[Цель задания]
Укажите, кто, согласно исходному тексту, был главным хирургом Больницы Уха и Глаза в Нью-Йорке.

[Исходный текст]
Пятнадцать или двадцать лет назад специалист, о котором упоминалось в истории выше, прочитал публикацию о катаракте, представленную на встрече офтальмологического сектора Американской Медицинской Ассоциации в Атлантик-Сити, и заявил, что любой, кто скажет, что катаракта может быть вылечена без ножа, мошенник.
В то время я был ассистентом хирурга в Больнице Уха и Глаза в Нью-Йорке и случилось так, что я собирал статистические данные о случаях спонтанных излечений от катаракты по запросу главного хирурга этого учреждения, доктора Генри Нойеса, Профессора Офтальмологии Медицинской Школы при Больнице Беллевью.

[Показанные строки]

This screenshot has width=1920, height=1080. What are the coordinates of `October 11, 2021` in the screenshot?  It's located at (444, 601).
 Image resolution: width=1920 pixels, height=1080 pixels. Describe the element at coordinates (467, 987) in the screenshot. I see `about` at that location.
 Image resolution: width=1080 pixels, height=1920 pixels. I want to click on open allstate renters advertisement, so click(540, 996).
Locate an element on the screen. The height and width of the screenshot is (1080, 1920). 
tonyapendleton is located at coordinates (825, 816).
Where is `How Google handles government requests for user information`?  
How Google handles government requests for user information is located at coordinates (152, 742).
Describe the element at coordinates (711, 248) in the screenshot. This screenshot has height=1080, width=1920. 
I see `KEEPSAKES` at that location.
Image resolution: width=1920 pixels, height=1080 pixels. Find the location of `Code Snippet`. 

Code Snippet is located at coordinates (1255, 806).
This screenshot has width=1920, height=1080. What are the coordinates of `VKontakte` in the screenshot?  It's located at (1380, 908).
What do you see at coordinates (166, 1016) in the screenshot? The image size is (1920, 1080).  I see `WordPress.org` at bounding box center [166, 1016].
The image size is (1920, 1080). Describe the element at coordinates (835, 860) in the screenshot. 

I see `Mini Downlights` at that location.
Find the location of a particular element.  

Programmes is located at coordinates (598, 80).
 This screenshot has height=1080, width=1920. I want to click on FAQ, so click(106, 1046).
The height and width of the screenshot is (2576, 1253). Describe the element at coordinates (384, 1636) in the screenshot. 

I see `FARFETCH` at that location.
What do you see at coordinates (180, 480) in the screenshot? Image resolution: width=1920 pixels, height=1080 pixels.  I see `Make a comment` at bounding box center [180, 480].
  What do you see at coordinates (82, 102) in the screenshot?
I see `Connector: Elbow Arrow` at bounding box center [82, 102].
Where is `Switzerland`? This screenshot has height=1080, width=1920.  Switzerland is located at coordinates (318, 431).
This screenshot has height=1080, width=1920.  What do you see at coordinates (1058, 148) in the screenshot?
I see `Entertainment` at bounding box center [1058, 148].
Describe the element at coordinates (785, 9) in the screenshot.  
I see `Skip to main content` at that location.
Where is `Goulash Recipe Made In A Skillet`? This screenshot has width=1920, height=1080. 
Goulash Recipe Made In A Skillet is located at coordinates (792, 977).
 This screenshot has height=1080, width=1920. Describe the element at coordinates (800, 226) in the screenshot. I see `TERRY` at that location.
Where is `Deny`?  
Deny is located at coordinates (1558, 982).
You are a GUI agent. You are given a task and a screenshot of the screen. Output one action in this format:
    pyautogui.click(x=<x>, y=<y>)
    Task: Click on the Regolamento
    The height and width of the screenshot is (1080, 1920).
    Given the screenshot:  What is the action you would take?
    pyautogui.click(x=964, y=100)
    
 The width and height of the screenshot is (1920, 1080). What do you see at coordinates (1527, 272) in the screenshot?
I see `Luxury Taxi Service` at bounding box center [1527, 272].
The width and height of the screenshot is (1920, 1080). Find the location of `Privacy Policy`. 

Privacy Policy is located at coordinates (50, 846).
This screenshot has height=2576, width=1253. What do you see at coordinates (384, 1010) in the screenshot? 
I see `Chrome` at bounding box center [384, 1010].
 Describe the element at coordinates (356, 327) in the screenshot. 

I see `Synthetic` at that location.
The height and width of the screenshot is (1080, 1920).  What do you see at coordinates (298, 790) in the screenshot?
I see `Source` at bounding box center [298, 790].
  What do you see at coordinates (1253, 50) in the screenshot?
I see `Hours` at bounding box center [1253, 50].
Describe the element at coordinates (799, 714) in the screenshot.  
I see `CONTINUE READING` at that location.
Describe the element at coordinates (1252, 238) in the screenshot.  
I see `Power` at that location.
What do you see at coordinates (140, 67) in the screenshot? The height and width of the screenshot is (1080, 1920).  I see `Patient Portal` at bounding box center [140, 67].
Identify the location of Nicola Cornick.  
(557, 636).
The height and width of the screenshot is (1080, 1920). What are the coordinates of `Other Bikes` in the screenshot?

[Поле для ответа]
Доктор Генри Нойес, профессор офтальмологии Медицинской школы при Больнице Беллевью.